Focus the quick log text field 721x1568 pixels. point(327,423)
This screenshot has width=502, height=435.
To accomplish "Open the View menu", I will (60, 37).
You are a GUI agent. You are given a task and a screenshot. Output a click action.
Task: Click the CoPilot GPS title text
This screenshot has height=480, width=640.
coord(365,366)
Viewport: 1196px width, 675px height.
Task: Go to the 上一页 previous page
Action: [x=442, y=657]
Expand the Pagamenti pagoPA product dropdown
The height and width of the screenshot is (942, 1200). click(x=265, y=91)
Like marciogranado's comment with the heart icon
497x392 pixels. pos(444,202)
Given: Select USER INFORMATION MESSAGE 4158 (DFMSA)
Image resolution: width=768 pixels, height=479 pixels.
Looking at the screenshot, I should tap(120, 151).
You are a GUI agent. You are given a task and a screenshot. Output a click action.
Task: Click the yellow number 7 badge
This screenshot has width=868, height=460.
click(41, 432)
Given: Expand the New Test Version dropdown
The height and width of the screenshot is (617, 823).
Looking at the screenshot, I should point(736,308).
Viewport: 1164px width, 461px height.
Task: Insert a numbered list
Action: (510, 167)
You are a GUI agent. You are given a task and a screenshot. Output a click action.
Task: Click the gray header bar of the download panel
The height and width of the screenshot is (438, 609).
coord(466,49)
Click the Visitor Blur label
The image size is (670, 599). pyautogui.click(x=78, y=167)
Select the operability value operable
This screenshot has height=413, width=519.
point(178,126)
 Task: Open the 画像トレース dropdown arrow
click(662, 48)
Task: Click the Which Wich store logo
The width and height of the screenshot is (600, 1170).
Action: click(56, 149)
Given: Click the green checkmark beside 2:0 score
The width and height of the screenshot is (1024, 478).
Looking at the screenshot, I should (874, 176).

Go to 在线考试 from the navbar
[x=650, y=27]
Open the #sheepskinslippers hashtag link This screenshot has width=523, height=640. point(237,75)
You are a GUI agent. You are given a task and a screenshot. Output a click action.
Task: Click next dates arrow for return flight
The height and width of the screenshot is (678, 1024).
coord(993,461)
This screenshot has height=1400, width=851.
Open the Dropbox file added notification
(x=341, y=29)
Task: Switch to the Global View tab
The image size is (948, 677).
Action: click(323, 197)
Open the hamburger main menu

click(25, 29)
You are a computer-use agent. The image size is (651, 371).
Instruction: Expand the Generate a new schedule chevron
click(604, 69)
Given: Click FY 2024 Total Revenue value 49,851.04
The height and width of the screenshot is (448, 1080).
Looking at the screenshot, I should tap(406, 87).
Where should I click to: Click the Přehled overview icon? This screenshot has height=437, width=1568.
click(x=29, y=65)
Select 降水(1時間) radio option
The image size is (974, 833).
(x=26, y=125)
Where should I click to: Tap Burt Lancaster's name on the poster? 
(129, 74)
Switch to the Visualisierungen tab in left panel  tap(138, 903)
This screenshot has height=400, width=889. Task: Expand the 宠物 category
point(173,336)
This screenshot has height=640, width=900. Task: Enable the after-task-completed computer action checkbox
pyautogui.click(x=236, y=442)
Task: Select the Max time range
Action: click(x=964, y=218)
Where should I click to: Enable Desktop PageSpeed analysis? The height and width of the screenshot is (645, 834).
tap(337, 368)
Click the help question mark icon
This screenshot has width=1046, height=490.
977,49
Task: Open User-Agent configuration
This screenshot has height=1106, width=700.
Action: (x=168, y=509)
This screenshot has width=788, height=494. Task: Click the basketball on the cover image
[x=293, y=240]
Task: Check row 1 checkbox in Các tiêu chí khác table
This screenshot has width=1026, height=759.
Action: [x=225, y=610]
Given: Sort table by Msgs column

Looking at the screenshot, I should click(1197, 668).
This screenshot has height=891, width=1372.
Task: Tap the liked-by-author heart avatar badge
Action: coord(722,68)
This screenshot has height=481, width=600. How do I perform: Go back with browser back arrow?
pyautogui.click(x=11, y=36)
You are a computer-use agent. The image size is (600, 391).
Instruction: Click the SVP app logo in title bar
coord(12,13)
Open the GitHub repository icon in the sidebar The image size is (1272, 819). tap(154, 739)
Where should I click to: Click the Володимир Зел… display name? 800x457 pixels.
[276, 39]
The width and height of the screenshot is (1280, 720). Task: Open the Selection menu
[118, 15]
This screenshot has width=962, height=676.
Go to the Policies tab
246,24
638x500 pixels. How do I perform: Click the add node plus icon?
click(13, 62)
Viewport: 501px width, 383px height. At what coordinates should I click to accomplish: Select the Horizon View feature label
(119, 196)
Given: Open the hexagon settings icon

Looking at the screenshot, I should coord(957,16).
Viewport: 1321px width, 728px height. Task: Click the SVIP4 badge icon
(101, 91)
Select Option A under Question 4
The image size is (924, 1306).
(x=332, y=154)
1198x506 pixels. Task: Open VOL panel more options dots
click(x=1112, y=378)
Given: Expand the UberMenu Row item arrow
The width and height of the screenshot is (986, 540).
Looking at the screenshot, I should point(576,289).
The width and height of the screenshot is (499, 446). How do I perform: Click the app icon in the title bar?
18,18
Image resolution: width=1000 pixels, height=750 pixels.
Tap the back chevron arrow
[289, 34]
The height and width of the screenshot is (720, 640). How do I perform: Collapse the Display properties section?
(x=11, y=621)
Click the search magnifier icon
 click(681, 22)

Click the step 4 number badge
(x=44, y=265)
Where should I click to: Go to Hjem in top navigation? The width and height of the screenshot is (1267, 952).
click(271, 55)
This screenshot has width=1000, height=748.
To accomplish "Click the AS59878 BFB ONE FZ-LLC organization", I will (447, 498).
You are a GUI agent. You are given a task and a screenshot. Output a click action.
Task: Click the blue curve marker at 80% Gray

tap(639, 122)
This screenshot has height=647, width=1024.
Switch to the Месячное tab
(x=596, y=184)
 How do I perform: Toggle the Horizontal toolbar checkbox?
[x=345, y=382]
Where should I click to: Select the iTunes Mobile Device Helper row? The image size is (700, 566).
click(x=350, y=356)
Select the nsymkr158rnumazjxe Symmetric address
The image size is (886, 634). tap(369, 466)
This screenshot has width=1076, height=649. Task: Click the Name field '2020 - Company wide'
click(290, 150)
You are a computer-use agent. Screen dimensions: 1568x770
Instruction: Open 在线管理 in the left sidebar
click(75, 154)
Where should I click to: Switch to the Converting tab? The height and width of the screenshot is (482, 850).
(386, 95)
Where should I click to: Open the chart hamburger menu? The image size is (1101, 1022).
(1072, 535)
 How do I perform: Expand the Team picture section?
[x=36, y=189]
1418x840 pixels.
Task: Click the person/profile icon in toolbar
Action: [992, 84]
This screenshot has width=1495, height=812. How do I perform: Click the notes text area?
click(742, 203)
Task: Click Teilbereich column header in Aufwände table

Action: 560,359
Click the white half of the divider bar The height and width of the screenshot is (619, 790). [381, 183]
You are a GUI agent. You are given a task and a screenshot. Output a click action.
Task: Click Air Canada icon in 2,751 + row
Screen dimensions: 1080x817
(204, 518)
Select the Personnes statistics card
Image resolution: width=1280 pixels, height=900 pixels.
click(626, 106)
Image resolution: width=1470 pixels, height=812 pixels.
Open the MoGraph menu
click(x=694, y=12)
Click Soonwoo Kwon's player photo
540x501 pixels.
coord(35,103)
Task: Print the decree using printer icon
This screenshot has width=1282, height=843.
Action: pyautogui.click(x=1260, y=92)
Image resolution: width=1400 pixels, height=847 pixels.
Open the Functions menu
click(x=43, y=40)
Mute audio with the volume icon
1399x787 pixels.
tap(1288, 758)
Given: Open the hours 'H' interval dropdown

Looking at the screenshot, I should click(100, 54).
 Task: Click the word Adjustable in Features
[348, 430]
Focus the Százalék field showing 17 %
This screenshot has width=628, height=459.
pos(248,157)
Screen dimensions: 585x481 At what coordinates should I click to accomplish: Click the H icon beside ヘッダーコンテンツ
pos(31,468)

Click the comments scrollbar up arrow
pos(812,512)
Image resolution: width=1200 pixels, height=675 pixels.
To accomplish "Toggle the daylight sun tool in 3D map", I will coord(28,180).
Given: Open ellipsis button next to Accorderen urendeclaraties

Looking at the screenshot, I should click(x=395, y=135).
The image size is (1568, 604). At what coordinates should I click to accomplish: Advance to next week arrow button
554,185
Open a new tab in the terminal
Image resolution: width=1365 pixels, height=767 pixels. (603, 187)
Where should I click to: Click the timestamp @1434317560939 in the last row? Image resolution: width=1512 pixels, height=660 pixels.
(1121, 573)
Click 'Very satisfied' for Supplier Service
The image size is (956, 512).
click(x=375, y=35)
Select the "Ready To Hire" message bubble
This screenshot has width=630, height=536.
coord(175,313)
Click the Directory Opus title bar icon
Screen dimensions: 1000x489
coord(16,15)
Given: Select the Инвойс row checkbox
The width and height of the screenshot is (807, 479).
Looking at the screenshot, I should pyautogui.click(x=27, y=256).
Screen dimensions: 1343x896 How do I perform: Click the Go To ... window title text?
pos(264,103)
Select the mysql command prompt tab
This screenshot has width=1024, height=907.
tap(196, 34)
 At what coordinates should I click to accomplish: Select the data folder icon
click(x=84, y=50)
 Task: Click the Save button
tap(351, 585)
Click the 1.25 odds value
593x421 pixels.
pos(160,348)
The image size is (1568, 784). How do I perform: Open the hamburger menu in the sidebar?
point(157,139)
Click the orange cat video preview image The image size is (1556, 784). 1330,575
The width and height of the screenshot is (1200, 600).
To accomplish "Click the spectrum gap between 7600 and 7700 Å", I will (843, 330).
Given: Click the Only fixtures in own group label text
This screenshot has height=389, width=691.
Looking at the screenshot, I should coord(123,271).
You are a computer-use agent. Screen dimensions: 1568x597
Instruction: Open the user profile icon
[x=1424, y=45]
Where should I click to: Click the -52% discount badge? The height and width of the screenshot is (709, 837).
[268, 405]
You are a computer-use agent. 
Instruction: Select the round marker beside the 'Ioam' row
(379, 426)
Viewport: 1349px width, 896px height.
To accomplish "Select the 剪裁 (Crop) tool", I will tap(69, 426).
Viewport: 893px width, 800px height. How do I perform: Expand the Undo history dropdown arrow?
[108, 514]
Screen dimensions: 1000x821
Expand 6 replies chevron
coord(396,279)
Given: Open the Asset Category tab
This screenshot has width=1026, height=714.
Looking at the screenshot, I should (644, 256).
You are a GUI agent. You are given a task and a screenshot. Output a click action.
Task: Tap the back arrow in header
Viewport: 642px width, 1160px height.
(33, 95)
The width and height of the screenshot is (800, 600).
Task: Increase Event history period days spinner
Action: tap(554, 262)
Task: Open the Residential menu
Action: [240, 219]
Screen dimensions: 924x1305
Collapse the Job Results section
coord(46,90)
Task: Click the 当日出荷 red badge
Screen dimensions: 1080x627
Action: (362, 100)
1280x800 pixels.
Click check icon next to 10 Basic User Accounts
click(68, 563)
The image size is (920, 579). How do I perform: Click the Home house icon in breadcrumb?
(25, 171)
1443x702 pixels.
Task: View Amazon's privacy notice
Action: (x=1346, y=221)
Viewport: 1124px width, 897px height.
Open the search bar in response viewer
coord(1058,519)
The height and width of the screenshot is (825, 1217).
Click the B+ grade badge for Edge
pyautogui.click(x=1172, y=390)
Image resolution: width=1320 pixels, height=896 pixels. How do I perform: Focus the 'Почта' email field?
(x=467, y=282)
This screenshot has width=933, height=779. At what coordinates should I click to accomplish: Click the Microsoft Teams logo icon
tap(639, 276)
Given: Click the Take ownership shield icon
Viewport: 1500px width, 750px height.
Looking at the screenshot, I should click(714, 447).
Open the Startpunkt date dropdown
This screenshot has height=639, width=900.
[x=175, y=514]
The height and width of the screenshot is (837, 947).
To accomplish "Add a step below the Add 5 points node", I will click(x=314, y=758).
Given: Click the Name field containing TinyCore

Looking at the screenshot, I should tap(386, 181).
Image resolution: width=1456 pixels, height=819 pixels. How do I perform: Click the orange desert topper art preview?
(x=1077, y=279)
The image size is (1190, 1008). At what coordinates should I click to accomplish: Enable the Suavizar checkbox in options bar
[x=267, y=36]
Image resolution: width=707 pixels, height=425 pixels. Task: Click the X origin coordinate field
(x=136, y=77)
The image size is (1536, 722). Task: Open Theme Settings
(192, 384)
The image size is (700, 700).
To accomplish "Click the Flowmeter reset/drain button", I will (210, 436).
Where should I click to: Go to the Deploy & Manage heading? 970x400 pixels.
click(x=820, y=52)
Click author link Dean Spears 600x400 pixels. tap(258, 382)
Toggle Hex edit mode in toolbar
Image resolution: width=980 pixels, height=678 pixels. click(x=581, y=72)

===============

Prompt.
Each line of the records above that contains the word "link" should be counted; give the resulting number without further words.

Answer section.
2